How big a problem are cyber attacks for businesses today?
Consider this — last October, while appearing on CBS’s 60 Minutes, FBI Director, James Comey said, “there are two kinds of big companies in the United States…those who have been hacked by the Chinese and those who don’t know they’ve been hacked by the Chinese.” Which are you?
In the last 18 months some of the country’s most revered brands have been targets of cyber attacks. No one knows exactly who is responsible for the cyber attacks on Neiman Marcus, Target, Home Depot, and Dairy Queen. But according to Trustwave, a cyber security firm, large retail brands, banking, insurance and manufacturing are especially vulnerable.
The growing number of attacks and costs are staggering.

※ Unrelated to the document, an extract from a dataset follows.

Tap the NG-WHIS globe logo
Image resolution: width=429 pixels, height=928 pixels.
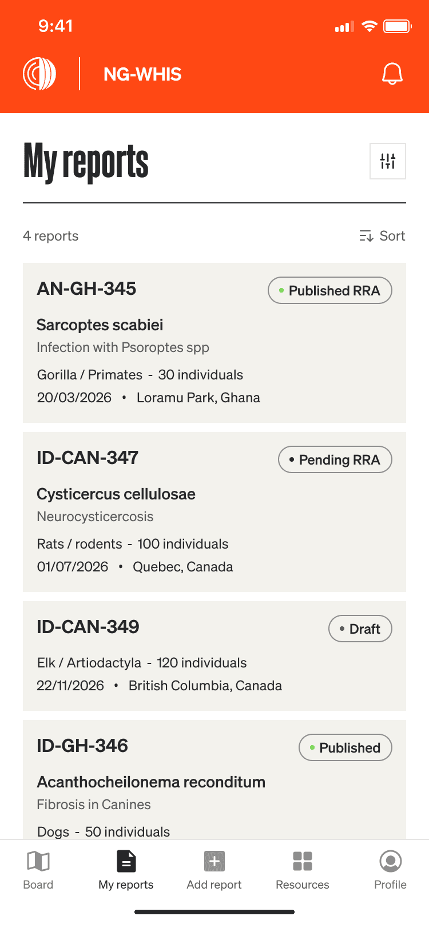pyautogui.click(x=39, y=74)
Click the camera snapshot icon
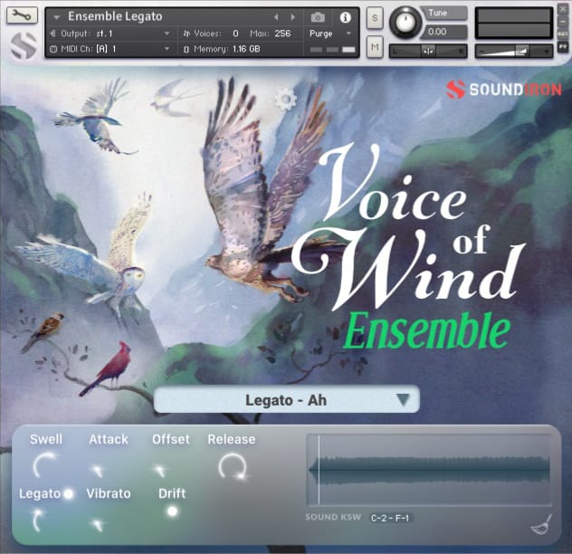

In several instances, cyber security firms with sophisticated tracking equipment and expertise are working to pinpoint potential customer and revenue damage for major brands who have been successfully hacked, but the bottom line is – it’s extremely difficult to detail the full extent of the losses, except to underscore that it was huge.
Equally alarming, customers have been slow to return. Thus, leaving the companies attacked with the arduous task of rebuilding consumer loyalty, trust and revenue.
If you were to calculate the net worth of your company, how much is the reputation of your brand worth?
Big successful brands are built over time with investments totaling billions of dollars.They’re also built upon trust and performance, as there’s an invisible brand promise every customer has with the brands they choose. When that promise is fulfilled, loyalty, advocacy and brand equity occurs. But when the brand promise is broken, when trust comes into question, the damage to the brand’s reputation is immense.
While hacking used to be more about individuals stealing money, now many cyber attacks are the work of foreign governments. Their intent is to steal intellectual property and create an environment of chaos and economic disruption. This produces constant national media coverage and analysis about the potential impact and damage of the attack. All of which causes a firestorm of negative publicity and a hemorrhaging of the brand’s customer base and stock price.
The net result — a huge loss of revenue and a tarnished reputation that can’t be measured in mere dollars and cents. Which begs the question — how can companies like yours protect against this new age of brand terrorism?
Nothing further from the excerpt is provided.